» Work to complete:
When a line below contains the word "Tools", copy that line.

BEGIN Extracted data

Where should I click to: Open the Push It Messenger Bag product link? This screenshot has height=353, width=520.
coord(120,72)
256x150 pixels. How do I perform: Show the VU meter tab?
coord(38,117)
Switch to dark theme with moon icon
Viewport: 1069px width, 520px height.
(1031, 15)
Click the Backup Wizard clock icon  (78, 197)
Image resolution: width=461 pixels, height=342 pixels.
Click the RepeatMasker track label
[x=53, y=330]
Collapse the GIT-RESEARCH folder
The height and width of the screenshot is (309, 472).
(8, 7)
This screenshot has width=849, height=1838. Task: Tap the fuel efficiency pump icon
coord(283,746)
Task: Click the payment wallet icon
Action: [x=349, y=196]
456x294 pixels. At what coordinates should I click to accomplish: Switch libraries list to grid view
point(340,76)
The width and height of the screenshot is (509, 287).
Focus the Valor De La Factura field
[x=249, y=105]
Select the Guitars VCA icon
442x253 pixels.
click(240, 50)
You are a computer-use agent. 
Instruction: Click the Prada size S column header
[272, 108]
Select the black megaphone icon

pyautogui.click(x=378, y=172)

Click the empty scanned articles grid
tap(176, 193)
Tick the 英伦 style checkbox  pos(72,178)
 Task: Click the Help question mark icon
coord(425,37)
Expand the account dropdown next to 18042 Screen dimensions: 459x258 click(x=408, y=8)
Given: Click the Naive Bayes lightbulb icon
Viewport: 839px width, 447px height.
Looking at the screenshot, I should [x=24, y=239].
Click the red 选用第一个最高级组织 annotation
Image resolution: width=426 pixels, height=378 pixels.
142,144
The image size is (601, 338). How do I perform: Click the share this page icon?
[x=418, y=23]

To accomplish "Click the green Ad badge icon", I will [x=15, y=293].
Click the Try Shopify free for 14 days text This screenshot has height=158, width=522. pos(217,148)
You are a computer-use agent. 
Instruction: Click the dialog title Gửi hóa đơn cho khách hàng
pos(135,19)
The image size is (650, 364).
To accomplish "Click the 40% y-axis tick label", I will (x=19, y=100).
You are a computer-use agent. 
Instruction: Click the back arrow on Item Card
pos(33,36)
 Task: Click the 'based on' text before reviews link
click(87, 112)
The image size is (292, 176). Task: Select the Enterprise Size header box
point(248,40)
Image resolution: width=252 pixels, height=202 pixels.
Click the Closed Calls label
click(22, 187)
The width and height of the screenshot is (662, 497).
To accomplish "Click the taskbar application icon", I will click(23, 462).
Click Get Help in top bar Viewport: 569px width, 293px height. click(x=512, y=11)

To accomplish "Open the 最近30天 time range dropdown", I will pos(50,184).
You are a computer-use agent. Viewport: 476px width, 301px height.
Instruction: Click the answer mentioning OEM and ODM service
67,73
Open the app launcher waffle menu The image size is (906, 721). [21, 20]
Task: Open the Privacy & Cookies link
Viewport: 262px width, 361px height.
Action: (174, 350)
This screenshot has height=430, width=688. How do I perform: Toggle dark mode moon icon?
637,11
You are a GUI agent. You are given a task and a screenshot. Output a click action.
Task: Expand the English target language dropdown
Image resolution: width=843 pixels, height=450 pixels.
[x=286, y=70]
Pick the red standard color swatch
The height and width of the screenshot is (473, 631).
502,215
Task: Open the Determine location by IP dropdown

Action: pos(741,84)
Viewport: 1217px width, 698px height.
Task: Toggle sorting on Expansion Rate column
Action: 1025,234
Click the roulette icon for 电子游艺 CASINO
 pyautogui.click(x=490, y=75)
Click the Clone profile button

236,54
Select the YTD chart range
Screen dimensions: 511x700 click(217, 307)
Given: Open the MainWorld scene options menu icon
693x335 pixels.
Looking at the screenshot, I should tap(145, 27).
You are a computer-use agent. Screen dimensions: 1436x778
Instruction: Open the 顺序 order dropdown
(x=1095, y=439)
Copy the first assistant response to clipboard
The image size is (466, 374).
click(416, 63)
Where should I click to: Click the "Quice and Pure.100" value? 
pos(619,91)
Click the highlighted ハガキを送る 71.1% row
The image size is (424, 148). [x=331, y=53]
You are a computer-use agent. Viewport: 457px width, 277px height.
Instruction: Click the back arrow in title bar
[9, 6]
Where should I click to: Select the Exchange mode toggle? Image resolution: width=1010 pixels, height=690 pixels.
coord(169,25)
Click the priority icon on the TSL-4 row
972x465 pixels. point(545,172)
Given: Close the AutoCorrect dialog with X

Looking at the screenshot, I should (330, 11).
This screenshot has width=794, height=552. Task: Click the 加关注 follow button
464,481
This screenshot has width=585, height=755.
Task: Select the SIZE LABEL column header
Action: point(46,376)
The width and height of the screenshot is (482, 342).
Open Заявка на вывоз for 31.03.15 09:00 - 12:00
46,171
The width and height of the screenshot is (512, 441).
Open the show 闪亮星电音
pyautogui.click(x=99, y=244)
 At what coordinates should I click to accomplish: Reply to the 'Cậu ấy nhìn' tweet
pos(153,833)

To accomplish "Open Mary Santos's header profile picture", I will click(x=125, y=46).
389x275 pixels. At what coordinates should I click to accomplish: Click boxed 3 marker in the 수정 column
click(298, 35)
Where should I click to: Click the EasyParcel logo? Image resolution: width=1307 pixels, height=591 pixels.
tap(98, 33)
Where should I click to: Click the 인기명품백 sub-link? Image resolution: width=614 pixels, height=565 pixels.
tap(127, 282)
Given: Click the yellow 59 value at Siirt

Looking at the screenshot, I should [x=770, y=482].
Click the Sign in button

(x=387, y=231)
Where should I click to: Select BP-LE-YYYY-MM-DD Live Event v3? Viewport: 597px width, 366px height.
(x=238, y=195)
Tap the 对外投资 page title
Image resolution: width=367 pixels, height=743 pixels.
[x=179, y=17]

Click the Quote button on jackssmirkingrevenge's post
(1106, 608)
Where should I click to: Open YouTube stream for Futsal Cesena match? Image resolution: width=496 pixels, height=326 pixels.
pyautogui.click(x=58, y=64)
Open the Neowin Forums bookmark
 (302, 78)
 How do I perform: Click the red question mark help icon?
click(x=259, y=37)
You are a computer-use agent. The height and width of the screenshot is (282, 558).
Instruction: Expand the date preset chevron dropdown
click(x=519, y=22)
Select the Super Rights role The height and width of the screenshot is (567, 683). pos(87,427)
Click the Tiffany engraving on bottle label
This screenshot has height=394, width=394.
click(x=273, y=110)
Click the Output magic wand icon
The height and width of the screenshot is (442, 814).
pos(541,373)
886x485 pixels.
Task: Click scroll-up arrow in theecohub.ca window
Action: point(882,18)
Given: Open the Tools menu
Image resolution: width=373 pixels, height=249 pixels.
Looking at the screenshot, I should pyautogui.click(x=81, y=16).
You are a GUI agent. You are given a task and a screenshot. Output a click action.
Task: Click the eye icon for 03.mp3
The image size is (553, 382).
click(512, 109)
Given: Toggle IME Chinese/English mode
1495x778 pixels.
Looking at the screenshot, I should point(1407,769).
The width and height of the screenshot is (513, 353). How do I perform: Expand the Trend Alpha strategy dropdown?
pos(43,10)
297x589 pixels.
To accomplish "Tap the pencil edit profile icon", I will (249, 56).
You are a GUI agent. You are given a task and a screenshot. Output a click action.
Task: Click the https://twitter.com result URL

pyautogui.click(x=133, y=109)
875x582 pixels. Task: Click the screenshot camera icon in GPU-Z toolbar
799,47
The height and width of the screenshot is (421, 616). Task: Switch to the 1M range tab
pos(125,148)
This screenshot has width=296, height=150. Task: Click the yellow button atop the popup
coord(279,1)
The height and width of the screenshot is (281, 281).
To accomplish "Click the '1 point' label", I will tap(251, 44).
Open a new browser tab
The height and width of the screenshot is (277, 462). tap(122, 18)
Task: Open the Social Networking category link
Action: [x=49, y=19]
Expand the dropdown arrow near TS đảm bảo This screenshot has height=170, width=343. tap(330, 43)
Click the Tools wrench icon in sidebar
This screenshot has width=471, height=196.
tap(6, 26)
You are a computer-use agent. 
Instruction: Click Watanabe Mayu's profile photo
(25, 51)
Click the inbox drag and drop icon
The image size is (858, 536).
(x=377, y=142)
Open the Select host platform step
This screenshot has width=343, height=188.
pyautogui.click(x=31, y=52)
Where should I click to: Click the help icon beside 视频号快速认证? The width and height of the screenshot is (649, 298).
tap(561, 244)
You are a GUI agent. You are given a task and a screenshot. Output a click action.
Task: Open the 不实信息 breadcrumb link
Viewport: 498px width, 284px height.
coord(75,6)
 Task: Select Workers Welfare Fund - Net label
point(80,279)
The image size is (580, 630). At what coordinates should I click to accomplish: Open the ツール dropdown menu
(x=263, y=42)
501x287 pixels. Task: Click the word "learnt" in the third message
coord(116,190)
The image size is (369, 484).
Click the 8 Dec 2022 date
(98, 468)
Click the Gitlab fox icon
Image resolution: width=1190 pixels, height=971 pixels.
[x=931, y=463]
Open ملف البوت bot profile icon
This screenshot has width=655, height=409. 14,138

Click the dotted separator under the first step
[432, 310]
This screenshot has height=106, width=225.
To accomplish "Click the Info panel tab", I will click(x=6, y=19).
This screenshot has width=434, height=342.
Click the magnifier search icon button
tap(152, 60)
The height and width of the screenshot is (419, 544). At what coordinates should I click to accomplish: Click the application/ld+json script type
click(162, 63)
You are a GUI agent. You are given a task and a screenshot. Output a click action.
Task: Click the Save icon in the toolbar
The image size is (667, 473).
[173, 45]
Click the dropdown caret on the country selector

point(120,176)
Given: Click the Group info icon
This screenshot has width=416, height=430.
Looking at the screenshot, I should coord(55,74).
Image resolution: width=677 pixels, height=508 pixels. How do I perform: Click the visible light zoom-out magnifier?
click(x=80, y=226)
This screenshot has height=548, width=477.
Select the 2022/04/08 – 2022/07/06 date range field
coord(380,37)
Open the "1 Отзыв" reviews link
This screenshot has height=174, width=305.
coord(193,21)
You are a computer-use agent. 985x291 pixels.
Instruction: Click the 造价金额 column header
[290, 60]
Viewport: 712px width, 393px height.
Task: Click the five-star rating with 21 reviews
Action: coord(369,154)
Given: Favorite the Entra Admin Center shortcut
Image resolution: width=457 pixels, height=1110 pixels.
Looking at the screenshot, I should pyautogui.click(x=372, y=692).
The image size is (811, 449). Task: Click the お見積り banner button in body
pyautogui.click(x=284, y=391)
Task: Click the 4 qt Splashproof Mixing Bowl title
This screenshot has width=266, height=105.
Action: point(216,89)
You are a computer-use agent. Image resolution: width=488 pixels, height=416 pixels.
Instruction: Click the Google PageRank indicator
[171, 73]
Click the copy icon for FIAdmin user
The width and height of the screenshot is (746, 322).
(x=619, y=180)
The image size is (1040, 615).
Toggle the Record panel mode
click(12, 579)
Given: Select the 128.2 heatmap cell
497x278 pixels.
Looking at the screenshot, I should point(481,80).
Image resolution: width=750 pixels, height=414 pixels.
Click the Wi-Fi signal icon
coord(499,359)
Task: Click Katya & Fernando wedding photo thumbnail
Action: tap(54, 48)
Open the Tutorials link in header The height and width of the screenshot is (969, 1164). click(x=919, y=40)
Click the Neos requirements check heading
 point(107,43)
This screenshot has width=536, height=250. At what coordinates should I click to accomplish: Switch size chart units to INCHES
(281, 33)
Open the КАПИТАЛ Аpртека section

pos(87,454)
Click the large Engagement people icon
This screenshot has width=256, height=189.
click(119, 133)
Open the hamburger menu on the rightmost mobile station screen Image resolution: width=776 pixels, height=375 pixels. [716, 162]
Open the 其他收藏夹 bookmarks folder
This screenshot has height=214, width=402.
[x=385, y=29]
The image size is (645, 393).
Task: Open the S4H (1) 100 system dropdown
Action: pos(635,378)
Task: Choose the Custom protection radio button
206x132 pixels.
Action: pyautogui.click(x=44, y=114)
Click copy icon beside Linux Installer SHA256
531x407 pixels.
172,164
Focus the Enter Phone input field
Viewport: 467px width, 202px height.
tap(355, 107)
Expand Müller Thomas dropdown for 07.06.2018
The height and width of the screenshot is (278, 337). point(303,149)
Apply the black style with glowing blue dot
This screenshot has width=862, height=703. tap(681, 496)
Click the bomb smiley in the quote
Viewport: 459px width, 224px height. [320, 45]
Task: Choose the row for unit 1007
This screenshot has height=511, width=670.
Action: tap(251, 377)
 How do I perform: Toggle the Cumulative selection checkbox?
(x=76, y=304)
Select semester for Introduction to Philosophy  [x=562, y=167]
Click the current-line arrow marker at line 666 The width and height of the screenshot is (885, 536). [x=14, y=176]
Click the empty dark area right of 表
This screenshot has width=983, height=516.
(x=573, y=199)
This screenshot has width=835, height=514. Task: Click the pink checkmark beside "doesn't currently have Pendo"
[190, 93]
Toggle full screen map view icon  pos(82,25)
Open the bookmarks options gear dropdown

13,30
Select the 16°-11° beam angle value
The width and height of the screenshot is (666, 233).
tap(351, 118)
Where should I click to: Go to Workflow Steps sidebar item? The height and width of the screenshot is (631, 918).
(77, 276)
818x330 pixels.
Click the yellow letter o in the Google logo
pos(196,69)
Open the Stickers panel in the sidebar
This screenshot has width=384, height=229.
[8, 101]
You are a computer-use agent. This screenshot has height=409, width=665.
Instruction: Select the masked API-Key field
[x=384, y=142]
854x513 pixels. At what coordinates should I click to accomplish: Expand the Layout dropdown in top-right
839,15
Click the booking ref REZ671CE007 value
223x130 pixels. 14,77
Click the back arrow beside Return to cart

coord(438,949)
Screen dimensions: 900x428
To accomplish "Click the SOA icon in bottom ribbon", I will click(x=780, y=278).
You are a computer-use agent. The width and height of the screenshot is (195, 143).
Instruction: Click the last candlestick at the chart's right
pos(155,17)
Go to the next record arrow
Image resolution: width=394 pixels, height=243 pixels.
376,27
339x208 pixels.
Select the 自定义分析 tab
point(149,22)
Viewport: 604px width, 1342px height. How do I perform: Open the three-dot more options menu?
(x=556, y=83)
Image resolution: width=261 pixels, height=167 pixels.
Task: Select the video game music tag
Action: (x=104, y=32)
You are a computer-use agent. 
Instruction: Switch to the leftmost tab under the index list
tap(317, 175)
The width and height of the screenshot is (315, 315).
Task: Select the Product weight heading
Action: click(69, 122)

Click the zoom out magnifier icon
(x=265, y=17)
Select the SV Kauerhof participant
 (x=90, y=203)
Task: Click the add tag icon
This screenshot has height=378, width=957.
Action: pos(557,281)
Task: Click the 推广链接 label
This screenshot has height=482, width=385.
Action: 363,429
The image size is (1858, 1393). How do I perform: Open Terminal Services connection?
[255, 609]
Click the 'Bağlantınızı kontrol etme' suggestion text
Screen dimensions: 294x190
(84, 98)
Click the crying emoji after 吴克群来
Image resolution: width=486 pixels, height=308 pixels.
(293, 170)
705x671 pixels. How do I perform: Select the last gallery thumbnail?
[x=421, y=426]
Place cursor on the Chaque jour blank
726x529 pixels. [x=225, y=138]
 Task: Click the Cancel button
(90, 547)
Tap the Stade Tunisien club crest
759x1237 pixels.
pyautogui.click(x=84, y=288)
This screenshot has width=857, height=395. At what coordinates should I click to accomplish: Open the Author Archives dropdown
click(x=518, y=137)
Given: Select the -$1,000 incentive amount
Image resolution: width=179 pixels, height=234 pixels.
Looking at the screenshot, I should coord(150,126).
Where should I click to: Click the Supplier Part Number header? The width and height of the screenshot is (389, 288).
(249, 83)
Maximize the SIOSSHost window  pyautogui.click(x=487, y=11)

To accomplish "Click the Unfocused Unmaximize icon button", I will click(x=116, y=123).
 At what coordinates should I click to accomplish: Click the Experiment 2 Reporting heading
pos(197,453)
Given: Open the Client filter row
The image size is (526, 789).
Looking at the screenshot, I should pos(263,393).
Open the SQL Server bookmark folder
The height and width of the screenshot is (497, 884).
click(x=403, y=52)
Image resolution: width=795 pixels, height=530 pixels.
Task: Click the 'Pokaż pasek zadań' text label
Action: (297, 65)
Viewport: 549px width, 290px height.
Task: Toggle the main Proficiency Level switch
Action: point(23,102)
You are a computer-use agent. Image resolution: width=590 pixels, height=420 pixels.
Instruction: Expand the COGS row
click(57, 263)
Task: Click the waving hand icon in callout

END Extracted data

» Result for this exercise:
Given: Open the Tools menu
Click the Tools wrench icon in sidebar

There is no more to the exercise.